After meeting with Venekamp and dean of students Jim Bies , Brende and Grandprey reviewed dance attendance records to compile a representative group of students.

“We wanted not only people who attend dances, but also people who don’t attend dances and people who are involved in different things on campus,” Brende said.

The committee consists of 15 students and four administrative officials who will meet over the next three to four weeks.

“What we really want it to be is a fact-finding task force,” Grandprey said.

This will include gathering student perceptions about dances and information about dances at other colleges.

One of the first steps the committee took was issuing an anonymous survey on dances to 600 students on Tuesday. The survey is designed to offer different questions based on whether students have or have not attended dances.

After gathering information, the committee will make a recommendation to UBG about how dances should be changed or whether they should be discontinued.

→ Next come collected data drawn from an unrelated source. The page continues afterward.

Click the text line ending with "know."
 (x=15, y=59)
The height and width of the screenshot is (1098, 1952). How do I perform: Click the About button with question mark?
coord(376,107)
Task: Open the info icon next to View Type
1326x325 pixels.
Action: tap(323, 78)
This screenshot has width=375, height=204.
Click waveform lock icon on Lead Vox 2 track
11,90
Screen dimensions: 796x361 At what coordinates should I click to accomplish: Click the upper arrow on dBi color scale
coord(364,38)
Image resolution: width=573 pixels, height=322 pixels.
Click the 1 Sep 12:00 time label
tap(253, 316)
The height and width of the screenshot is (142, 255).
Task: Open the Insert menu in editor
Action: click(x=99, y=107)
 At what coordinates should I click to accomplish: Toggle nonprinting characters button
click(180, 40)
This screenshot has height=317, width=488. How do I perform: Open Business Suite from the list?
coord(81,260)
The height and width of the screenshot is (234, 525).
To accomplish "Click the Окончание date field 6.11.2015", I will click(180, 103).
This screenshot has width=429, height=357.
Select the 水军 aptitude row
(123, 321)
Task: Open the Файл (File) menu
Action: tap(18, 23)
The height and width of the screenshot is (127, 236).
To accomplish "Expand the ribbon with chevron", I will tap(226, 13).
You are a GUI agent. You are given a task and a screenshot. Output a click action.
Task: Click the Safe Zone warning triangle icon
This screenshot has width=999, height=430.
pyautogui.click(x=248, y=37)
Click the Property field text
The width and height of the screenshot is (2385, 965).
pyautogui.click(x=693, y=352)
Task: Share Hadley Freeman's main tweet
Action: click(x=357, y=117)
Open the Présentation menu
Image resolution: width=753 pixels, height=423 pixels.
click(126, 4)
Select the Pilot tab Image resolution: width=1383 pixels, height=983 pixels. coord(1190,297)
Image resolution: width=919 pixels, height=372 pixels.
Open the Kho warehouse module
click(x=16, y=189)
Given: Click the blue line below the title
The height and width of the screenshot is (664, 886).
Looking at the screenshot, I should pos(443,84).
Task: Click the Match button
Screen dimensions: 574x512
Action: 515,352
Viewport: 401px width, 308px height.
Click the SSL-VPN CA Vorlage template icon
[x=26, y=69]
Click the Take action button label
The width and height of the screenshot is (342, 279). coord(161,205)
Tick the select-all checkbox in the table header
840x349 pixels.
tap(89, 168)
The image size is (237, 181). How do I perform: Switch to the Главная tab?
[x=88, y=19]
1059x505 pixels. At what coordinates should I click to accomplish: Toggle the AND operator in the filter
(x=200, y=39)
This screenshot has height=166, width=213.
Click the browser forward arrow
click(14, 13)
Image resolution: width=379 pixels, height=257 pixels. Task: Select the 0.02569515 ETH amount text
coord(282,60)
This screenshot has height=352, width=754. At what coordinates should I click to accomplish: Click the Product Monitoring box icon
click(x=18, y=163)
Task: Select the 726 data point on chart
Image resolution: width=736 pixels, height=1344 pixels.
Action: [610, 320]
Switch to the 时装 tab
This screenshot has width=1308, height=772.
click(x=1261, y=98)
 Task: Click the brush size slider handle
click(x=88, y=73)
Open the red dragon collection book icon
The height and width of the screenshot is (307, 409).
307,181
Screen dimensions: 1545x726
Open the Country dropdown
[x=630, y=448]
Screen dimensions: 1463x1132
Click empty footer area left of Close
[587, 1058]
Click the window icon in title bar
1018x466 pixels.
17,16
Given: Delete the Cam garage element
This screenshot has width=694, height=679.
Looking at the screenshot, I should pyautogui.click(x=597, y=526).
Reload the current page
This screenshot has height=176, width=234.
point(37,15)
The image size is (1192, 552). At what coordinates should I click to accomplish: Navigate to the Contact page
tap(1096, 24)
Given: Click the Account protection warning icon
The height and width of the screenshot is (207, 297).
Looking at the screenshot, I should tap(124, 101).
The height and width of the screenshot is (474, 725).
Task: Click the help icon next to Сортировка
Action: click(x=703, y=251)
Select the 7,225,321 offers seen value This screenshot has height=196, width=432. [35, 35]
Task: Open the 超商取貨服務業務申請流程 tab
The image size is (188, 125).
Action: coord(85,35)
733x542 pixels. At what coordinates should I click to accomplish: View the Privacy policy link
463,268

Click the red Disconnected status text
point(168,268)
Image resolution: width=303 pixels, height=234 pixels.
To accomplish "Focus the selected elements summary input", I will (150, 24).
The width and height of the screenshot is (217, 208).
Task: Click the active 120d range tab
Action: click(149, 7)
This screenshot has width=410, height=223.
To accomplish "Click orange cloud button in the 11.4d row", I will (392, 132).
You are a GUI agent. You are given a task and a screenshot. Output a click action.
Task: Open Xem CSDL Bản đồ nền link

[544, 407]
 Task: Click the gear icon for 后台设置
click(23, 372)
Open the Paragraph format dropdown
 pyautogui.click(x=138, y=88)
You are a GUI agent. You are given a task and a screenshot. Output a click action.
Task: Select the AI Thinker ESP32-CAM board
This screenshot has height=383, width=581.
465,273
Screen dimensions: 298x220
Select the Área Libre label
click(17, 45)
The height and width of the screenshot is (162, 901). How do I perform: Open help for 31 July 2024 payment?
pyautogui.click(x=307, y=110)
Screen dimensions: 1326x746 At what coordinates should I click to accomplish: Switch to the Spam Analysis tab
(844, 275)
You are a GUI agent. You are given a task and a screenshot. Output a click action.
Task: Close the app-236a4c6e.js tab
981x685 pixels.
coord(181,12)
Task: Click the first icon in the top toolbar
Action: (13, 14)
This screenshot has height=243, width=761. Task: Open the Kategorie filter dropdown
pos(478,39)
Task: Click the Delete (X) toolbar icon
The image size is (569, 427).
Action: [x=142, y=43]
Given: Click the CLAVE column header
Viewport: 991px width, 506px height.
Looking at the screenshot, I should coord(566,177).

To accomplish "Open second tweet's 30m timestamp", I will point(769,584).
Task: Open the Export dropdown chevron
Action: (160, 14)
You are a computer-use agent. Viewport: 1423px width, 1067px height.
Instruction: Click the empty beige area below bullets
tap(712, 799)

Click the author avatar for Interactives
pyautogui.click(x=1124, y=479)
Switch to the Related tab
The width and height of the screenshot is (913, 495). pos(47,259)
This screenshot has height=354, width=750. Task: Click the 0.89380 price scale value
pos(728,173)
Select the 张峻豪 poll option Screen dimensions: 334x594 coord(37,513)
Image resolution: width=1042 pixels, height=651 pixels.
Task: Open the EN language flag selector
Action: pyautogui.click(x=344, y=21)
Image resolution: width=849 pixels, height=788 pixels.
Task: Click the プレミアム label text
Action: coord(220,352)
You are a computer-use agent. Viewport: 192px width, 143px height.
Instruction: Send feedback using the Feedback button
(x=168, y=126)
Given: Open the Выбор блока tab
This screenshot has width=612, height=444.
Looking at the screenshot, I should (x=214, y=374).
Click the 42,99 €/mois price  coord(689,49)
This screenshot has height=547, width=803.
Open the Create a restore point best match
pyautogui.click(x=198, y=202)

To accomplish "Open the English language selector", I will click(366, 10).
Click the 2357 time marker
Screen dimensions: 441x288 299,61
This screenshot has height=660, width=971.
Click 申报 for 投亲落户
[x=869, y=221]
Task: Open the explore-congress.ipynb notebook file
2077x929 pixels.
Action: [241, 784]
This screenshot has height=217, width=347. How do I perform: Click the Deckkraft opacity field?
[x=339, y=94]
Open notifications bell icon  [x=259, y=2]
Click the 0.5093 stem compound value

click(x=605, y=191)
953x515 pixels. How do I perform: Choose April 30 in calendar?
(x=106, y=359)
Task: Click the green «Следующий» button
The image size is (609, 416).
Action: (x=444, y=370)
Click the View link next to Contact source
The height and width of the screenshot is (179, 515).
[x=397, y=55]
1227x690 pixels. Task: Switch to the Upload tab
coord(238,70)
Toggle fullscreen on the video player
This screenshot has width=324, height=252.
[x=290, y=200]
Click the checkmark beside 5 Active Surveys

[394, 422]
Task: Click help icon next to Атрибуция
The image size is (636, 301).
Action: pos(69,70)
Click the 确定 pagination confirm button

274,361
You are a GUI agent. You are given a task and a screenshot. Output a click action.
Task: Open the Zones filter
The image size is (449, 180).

“In my opinion, people aren’t going to stop dancing,” Brende said. “They’re a fun release for people.”

Without UBG facilitating, Brende said dances would likely occur someone with less concern for safety.

According to sophomore Dakota Driver, many students that attend Augie dances haven’t experienced larger dances. This can cause them to find dances gross or think they need to be drunk to partake.

“I know there ends up being a decent amount of being who aren’t sober, but I also know there’s plenty of people who are sober,” Driver said.

Driver said he enjoys the way dances bring people who aren’t usually social together to have a good time.

“At the Augie dances the most unsafe I’ve felt was if I couldn’t walk five feet without getting shoved,” Driver said. “But even that doesn’t bother me.”

Both administrative officials and student leaders stress that the committee was not formed in response to an incident at a dance.

“We want to be proactive rather than reactive,” Grandprey said.